• [What the task asks] Give back every entry below, exactly as written.

• [Source information]

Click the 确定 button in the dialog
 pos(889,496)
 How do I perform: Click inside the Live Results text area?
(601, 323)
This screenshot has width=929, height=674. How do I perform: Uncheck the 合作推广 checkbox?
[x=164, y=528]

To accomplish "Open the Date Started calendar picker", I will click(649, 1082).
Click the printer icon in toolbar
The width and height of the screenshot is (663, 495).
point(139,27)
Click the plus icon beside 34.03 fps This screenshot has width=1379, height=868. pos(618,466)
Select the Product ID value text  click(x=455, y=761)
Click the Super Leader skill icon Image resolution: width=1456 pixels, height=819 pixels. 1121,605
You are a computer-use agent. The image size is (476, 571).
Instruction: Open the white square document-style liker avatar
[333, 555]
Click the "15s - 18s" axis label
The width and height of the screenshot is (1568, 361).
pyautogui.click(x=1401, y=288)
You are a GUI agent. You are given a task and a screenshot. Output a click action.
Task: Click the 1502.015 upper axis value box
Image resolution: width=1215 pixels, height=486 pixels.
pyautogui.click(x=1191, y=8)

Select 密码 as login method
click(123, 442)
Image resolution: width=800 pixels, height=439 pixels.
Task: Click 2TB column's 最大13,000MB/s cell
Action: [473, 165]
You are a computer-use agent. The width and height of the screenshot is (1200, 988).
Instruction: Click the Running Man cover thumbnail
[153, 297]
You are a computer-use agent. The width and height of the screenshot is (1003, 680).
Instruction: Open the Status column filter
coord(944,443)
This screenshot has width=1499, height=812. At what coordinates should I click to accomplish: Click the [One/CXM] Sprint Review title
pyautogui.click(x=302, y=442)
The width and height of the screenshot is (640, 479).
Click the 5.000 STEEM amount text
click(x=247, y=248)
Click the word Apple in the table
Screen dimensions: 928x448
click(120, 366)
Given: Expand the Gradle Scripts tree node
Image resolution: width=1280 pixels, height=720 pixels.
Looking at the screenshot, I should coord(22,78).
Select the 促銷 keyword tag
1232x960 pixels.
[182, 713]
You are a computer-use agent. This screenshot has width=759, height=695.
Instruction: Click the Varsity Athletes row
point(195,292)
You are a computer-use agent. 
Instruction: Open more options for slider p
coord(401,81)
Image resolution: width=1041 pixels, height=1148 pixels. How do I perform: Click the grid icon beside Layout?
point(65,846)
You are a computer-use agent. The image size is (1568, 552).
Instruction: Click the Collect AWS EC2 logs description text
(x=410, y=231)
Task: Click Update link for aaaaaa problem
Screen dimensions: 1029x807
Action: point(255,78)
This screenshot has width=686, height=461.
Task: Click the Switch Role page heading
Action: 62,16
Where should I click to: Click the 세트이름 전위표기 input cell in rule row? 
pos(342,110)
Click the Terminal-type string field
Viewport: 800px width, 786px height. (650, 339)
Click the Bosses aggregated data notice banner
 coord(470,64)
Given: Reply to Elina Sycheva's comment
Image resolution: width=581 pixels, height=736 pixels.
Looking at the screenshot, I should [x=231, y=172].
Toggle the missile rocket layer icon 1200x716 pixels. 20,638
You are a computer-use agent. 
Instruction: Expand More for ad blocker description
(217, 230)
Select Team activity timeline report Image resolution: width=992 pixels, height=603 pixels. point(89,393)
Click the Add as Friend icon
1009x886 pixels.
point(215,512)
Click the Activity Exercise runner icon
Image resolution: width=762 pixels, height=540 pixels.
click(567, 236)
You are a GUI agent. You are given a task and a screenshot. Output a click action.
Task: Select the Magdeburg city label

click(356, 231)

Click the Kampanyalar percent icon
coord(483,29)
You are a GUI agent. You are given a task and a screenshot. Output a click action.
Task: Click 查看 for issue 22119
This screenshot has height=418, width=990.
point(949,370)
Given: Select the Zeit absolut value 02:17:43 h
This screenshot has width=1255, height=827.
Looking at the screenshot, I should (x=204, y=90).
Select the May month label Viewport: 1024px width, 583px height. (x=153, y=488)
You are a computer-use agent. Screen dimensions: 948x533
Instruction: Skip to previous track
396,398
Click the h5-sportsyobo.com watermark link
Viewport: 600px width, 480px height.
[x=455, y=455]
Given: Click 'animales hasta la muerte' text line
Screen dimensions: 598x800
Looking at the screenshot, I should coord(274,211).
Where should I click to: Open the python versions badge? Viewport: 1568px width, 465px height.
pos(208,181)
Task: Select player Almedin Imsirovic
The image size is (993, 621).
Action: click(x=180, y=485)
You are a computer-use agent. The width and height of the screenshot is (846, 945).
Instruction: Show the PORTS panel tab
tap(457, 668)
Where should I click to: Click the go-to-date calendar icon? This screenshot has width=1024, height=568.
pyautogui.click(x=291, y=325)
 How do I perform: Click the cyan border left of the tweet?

• [Task answer]
Click the 确定 button in the dialog
 pos(889,496)
 How do I perform: Click inside the Live Results text area?
(601, 323)
This screenshot has width=929, height=674. How do I perform: Uncheck the 合作推广 checkbox?
[x=164, y=528]

To accomplish "Open the Date Started calendar picker", I will click(649, 1082).
Click the printer icon in toolbar
The width and height of the screenshot is (663, 495).
point(139,27)
Click the plus icon beside 34.03 fps This screenshot has width=1379, height=868. pos(618,466)
Select the Product ID value text  click(x=455, y=761)
Click the Super Leader skill icon Image resolution: width=1456 pixels, height=819 pixels. 1121,605
You are a computer-use agent. The image size is (476, 571).
Instruction: Open the white square document-style liker avatar
[333, 555]
Click the "15s - 18s" axis label
The width and height of the screenshot is (1568, 361).
pyautogui.click(x=1401, y=288)
You are a GUI agent. You are given a task and a screenshot. Output a click action.
Task: Click the 1502.015 upper axis value box
Image resolution: width=1215 pixels, height=486 pixels.
pyautogui.click(x=1191, y=8)

Select 密码 as login method
click(123, 442)
Image resolution: width=800 pixels, height=439 pixels.
Task: Click 2TB column's 最大13,000MB/s cell
Action: [473, 165]
You are a computer-use agent. The width and height of the screenshot is (1200, 988).
Instruction: Click the Running Man cover thumbnail
[153, 297]
You are a computer-use agent. The width and height of the screenshot is (1003, 680).
Instruction: Open the Status column filter
coord(944,443)
This screenshot has width=1499, height=812. At what coordinates should I click to accomplish: Click the [One/CXM] Sprint Review title
pyautogui.click(x=302, y=442)
The width and height of the screenshot is (640, 479).
Click the 5.000 STEEM amount text
click(x=247, y=248)
Click the word Apple in the table
Screen dimensions: 928x448
click(120, 366)
Given: Expand the Gradle Scripts tree node
Image resolution: width=1280 pixels, height=720 pixels.
Looking at the screenshot, I should coord(22,78).
Select the 促銷 keyword tag
1232x960 pixels.
[182, 713]
You are a computer-use agent. This screenshot has width=759, height=695.
Instruction: Click the Varsity Athletes row
point(195,292)
You are a computer-use agent. 
Instruction: Open more options for slider p
coord(401,81)
Image resolution: width=1041 pixels, height=1148 pixels. How do I perform: Click the grid icon beside Layout?
point(65,846)
You are a computer-use agent. The image size is (1568, 552).
Instruction: Click the Collect AWS EC2 logs description text
(x=410, y=231)
Task: Click Update link for aaaaaa problem
Screen dimensions: 1029x807
Action: point(255,78)
This screenshot has width=686, height=461.
Task: Click the Switch Role page heading
Action: 62,16
Where should I click to: Click the 세트이름 전위표기 input cell in rule row? 
pos(342,110)
Click the Terminal-type string field
Viewport: 800px width, 786px height. (650, 339)
Click the Bosses aggregated data notice banner
 coord(470,64)
Given: Reply to Elina Sycheva's comment
Image resolution: width=581 pixels, height=736 pixels.
Looking at the screenshot, I should [x=231, y=172].
Toggle the missile rocket layer icon 1200x716 pixels. 20,638
You are a computer-use agent. 
Instruction: Expand More for ad blocker description
(217, 230)
Select Team activity timeline report Image resolution: width=992 pixels, height=603 pixels. point(89,393)
Click the Add as Friend icon
1009x886 pixels.
point(215,512)
Click the Activity Exercise runner icon
Image resolution: width=762 pixels, height=540 pixels.
click(567, 236)
You are a GUI agent. You are given a task and a screenshot. Output a click action.
Task: Select the Magdeburg city label

click(356, 231)

Click the Kampanyalar percent icon
coord(483,29)
You are a GUI agent. You are given a task and a screenshot. Output a click action.
Task: Click 查看 for issue 22119
This screenshot has height=418, width=990.
point(949,370)
Given: Select the Zeit absolut value 02:17:43 h
This screenshot has width=1255, height=827.
Looking at the screenshot, I should (x=204, y=90).
Select the May month label Viewport: 1024px width, 583px height. (x=153, y=488)
You are a computer-use agent. Screen dimensions: 948x533
Instruction: Skip to previous track
396,398
Click the h5-sportsyobo.com watermark link
Viewport: 600px width, 480px height.
[x=455, y=455]
Given: Click 'animales hasta la muerte' text line
Screen dimensions: 598x800
Looking at the screenshot, I should coord(274,211).
Where should I click to: Open the python versions badge? Viewport: 1568px width, 465px height.
pos(208,181)
Task: Select player Almedin Imsirovic
The image size is (993, 621).
Action: click(x=180, y=485)
You are a computer-use agent. The width and height of the screenshot is (846, 945).
Instruction: Show the PORTS panel tab
tap(457, 668)
Where should I click to: Click the go-to-date calendar icon? This screenshot has width=1024, height=568.
pyautogui.click(x=291, y=325)
 How do I perform: Click the cyan border left of the tweet?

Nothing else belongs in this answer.